Plus spécifiquement, c’est au sujet des enquêtes administratives que le bât blesse. Sur saisine du Garde des Sceaux, l’inspecteur est compétent pour diligenter des enquêtes disciplinaires sur des magistrats. Avec ce décret du 5 décembre 2016, le Ministère de la Justice pourra désormais arbitrairement décider de lancer une enquête disciplinaire sur un magistrat de la Cour de cassation.

Un tel dispositif, bafouant le principe constitutionnel de la séparation des pouvoirs, n’a jamais existé dans l’histoire de la République française.

Quelle est la motivation derrière cette initiative, et quels sont les risques ?
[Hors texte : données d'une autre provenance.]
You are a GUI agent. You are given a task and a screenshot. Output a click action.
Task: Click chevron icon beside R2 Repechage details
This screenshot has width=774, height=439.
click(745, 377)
Les magistrats de la Cour de cassation étant les juges en dernier recours en matière judiciaire, c’est-à-dire civile, commerciale et pénale, ce décret offre un moyen de pression extrêmement puissant en cas de conflit d’intérêt ou « d’affaire » contre un élu ou un « protégé » du gouvernement, par exemple.

Avant le décret du 5 décembre 2016, la Cour de cassation pouvait encore jouer le rôle de garde-fou en cas d’enquêtes administratives de l’exécutif abusives en premier ou deuxième degré. Désormais, la mainmise de l’exécutif sur le judiciaire s’étend jusqu’à l’échelon le plus élevé du système judiciaire.
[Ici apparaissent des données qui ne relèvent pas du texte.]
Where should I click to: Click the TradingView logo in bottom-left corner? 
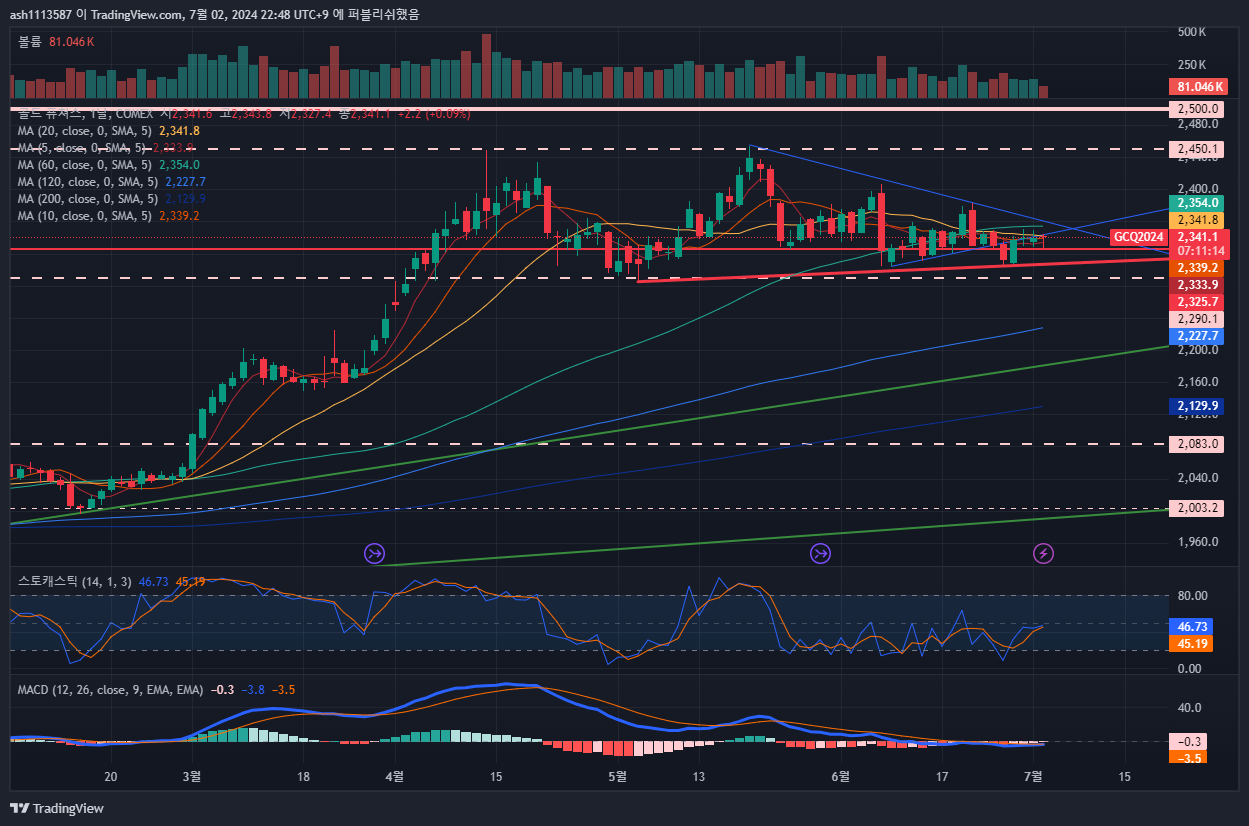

À quelles suites faut-il s’attendre ?

Tout d’abord, notons la réaction très vive et inhabituelle du premier président et du procureur général de la Cour de cassation, qui ont appris en lisant le Journal officiel la parution de ce décret ! Il semble impossible qu’ils ne soient pas reçus par le Premier ministre sur ce sujet.

Des suites légales sont à attendre. Le 8 décembre, le syndicat FO-Magistrat a engagé un recours en référé devant le Conseil d’État pour demander la suspension du décret du 5 décembre 2016. D’autres syndicats devraient probablement suivre.

Au Conseil d’État désormais de se prononcer sur la légalité des pouvoirs de l’inspection des services judiciaires au regard des principes fondamentaux de l’indépendance de la justice et de la séparation des pouvoirs.

Rubin SFADJ est avocat aux barreaux de Marseille et NYC et expert pour le think-tank GenerationLibre.